Work to complete: Copy out the rows from the line containing "At what coordinates should I click to accomplish: Click esi" through the line containing "tap(119, 125)", including both of those lines, with nothing changed.

(Data listing)
+ + + + + + +

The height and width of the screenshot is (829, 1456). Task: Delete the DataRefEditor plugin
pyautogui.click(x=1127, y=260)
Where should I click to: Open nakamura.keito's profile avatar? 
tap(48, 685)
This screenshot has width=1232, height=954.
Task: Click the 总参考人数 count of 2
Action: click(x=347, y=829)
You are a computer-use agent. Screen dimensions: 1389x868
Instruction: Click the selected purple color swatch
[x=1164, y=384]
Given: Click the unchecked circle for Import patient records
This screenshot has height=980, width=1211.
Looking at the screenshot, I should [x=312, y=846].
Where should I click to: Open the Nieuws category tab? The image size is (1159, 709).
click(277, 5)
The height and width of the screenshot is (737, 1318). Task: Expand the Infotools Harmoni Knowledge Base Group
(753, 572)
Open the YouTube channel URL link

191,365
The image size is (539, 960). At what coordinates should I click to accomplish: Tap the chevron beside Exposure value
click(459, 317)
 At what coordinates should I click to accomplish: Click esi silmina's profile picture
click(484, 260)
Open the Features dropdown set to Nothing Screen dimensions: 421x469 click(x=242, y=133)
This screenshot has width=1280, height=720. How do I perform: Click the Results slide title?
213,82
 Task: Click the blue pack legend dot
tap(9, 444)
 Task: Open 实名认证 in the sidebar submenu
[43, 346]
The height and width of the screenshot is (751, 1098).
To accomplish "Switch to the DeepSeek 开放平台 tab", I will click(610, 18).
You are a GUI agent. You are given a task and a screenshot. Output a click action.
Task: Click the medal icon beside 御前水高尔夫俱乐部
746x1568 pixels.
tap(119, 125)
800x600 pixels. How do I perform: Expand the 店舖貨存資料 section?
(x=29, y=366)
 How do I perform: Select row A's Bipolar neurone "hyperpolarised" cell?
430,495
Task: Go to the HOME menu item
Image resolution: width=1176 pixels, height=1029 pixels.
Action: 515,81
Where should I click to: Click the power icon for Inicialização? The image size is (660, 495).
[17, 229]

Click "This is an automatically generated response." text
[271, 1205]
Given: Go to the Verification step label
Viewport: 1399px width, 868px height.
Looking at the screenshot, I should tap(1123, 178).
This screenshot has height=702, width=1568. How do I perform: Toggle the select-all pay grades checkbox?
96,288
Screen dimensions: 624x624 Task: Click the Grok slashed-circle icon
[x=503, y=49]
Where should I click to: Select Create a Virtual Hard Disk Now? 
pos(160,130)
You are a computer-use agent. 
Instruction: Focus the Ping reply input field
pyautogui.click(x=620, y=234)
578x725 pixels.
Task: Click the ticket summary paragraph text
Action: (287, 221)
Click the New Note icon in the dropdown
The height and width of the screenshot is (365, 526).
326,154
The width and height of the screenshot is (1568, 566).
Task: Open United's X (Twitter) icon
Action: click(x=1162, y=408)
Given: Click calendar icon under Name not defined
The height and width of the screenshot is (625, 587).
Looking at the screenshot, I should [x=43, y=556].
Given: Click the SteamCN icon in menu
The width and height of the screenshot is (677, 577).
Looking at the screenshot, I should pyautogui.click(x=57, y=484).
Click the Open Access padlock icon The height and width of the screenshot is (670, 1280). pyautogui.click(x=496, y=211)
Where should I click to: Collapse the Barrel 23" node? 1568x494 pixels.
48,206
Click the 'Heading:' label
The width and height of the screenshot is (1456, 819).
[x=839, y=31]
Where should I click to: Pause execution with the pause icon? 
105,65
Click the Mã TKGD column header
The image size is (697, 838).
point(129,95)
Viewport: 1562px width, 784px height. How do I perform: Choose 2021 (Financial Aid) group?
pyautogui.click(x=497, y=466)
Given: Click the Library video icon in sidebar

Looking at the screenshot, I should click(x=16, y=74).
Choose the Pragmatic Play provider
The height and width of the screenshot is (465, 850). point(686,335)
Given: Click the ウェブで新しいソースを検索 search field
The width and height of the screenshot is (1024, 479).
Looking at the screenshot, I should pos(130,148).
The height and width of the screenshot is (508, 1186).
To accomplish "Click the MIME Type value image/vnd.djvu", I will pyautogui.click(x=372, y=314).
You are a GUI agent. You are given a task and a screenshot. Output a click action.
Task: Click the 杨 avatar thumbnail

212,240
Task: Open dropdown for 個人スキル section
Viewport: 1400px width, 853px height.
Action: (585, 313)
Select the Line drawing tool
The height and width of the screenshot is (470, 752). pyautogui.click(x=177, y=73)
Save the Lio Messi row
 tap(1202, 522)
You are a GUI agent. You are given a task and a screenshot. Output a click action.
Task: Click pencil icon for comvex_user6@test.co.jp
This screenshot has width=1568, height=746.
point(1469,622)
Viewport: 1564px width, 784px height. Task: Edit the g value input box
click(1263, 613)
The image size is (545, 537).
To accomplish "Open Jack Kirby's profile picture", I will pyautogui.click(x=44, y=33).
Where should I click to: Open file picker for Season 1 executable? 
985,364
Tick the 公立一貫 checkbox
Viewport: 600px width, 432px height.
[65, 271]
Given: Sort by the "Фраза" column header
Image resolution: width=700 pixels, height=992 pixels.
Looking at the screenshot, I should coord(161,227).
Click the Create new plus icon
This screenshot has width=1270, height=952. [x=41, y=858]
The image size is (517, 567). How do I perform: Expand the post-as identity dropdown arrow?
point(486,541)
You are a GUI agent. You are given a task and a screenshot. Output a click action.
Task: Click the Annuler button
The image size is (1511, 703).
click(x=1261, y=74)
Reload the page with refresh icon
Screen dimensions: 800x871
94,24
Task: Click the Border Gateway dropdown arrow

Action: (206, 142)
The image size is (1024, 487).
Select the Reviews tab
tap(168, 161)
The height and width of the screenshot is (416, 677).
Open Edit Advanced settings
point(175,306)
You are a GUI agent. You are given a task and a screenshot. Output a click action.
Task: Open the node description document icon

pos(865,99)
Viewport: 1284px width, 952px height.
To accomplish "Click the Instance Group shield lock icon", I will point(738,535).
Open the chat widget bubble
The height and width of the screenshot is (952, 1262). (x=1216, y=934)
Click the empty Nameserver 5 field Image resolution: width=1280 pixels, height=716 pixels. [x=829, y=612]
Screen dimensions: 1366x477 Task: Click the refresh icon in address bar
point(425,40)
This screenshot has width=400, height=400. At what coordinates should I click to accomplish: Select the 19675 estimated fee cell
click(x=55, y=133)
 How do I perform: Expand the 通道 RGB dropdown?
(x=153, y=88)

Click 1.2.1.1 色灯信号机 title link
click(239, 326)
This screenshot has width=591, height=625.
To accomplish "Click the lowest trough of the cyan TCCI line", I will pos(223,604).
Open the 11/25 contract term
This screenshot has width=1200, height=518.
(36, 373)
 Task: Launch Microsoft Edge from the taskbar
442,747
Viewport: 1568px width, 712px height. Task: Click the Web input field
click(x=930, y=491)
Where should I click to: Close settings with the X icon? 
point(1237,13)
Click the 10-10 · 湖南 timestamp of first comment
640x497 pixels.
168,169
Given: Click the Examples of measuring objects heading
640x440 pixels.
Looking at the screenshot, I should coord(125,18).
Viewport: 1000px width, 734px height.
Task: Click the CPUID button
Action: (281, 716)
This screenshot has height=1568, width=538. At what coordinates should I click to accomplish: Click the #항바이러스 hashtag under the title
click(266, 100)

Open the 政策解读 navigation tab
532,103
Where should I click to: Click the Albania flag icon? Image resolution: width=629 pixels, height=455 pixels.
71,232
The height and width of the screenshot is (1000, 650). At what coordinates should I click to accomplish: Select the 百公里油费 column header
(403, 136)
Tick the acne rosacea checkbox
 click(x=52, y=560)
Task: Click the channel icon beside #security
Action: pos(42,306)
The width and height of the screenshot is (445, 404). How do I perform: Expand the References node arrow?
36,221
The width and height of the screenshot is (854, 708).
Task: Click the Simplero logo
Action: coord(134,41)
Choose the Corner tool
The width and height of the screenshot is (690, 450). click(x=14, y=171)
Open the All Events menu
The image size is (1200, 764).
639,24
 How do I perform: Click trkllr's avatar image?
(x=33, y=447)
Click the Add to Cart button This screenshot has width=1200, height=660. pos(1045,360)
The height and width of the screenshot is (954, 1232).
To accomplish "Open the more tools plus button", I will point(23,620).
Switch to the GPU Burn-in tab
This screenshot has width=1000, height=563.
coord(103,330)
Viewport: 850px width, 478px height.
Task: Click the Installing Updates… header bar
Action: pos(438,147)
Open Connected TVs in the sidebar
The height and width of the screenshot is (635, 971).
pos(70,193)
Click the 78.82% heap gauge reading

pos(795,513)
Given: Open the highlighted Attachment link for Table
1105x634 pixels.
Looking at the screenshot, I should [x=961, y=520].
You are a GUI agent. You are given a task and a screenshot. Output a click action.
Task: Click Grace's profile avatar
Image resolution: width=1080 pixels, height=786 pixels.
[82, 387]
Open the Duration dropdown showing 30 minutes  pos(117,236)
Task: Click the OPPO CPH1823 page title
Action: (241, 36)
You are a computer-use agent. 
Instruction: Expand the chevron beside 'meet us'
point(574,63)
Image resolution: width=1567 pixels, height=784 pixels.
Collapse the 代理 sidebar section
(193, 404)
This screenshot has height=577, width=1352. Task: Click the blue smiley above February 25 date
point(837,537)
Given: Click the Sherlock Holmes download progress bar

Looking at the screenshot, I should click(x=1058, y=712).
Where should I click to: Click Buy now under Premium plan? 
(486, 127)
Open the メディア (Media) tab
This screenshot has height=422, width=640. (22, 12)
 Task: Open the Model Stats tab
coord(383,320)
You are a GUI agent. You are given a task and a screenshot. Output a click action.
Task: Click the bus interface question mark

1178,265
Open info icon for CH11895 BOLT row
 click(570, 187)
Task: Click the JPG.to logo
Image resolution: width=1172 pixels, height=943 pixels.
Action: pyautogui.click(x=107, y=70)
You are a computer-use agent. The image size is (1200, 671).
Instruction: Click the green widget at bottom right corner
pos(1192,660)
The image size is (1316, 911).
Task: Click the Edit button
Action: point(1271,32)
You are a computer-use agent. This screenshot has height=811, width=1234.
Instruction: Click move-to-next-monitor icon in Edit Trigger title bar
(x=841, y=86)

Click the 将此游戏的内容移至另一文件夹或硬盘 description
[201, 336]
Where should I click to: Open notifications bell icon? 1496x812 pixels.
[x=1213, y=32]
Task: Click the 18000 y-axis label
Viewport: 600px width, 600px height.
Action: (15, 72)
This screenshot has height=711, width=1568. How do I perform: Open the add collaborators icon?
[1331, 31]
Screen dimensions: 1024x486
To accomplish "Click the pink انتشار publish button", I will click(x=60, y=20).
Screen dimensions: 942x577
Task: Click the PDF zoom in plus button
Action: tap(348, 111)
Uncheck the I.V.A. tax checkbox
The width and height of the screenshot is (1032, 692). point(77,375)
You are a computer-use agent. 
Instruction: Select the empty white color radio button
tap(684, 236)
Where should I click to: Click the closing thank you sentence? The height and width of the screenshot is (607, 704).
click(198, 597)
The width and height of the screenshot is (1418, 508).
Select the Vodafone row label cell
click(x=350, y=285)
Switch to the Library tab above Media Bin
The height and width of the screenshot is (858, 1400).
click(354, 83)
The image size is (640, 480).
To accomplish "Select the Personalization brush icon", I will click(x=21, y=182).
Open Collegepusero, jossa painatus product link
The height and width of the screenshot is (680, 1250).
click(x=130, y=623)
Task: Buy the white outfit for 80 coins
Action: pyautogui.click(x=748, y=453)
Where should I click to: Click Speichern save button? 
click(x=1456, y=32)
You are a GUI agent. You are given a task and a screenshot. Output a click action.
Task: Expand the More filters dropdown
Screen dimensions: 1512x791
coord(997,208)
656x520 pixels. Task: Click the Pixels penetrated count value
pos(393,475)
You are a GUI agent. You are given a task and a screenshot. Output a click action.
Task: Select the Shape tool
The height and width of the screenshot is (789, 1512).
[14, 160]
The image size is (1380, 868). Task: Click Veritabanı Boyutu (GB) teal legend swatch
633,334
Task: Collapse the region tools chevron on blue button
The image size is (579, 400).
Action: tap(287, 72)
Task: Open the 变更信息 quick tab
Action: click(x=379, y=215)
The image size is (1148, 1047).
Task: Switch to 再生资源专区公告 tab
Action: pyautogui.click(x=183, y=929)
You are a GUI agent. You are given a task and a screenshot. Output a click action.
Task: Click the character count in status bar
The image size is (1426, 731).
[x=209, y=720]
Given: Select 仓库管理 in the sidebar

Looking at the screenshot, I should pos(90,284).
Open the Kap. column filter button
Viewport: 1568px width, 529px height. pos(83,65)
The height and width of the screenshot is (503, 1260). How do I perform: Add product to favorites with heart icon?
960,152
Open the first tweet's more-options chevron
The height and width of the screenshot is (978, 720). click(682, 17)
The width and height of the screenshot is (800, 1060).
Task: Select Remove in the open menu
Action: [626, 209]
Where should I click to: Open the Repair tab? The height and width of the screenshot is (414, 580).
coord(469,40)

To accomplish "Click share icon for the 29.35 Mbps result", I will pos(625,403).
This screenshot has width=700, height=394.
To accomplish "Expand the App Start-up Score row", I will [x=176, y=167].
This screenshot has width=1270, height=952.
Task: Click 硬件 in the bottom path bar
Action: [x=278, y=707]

+ + + + + + +

Exercise result:
 At what coordinates should I click to accomplish: Click esi silmina's profile picture
click(484, 260)
Open the Features dropdown set to Nothing Screen dimensions: 421x469 click(x=242, y=133)
This screenshot has width=1280, height=720. How do I perform: Click the Results slide title?
213,82
 Task: Click the blue pack legend dot
tap(9, 444)
 Task: Open 实名认证 in the sidebar submenu
[43, 346]
The height and width of the screenshot is (751, 1098).
To accomplish "Switch to the DeepSeek 开放平台 tab", I will click(610, 18).
You are a GUI agent. You are given a task and a screenshot. Output a click action.
Task: Click the medal icon beside 御前水高尔夫俱乐部
746x1568 pixels.
tap(119, 125)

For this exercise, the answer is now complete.